BEGIN Listed entries
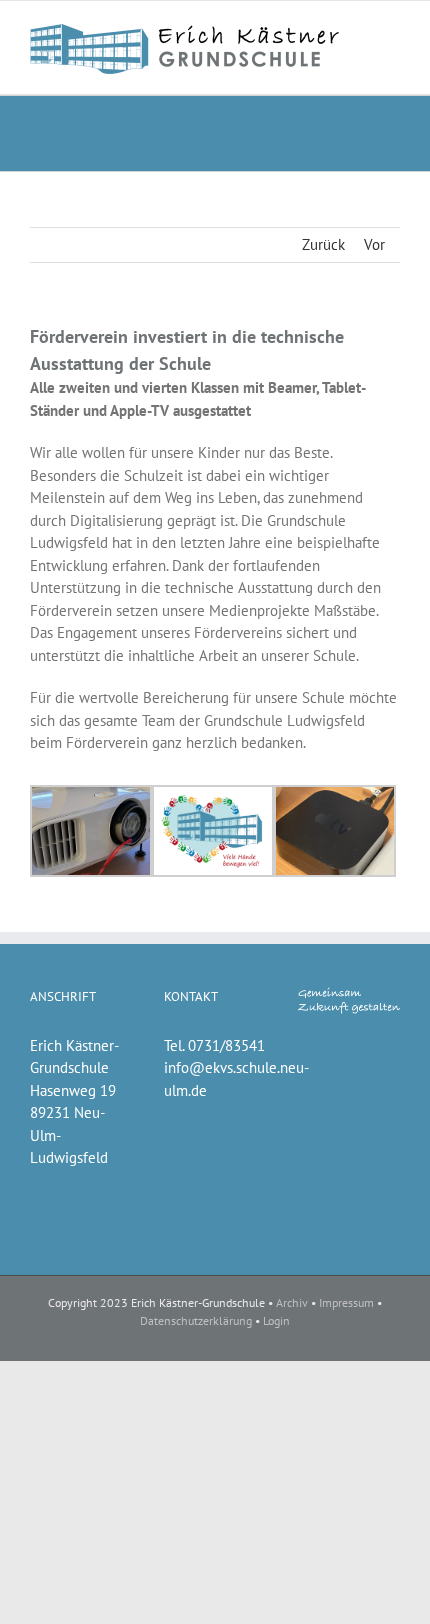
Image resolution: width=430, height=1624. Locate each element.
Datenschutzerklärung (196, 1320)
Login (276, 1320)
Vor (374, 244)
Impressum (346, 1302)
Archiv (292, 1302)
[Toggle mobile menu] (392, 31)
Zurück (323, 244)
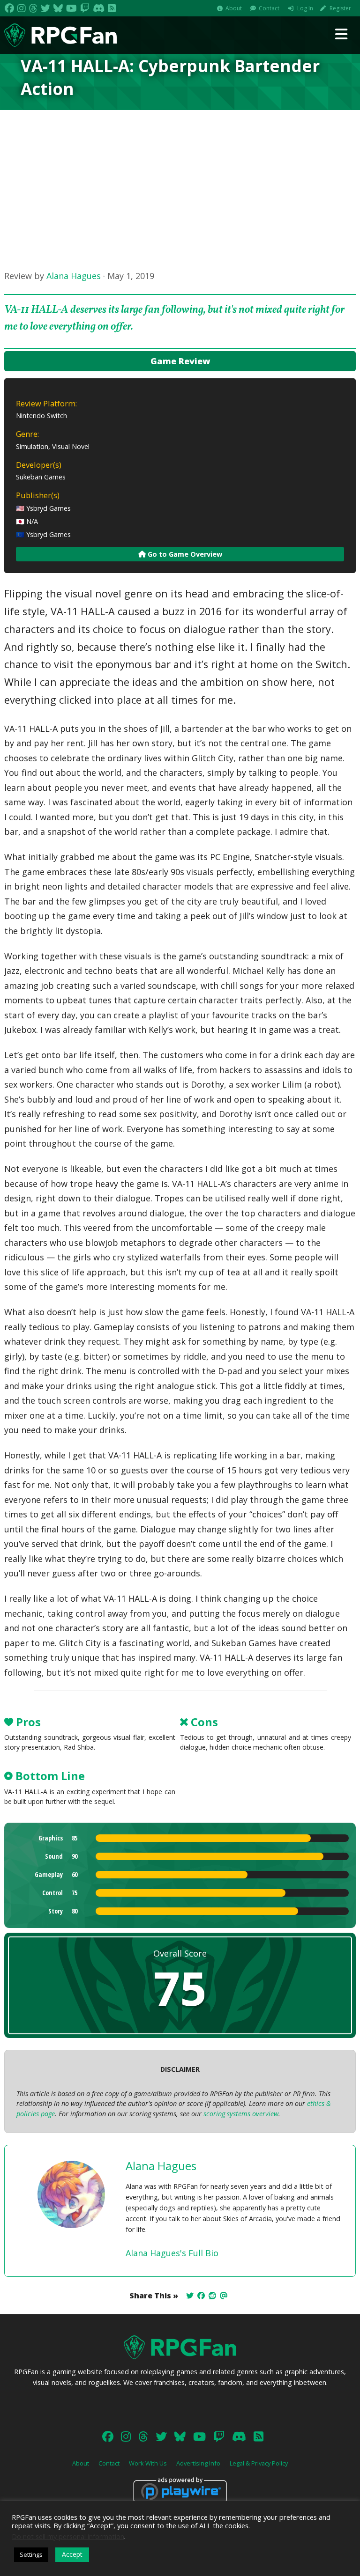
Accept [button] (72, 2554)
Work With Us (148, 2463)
END Listed entries
> _Your goal_
Final task for the records above: print exactly the lines from the one that contains "Archiv (292, 1302)" through the last line, both ends included, pictures excluded.

> _Reply_
Archiv (292, 1302)
[Toggle mobile menu] (392, 31)
Zurück (323, 244)
Accept [button] (72, 2554)
Work With Us (148, 2463)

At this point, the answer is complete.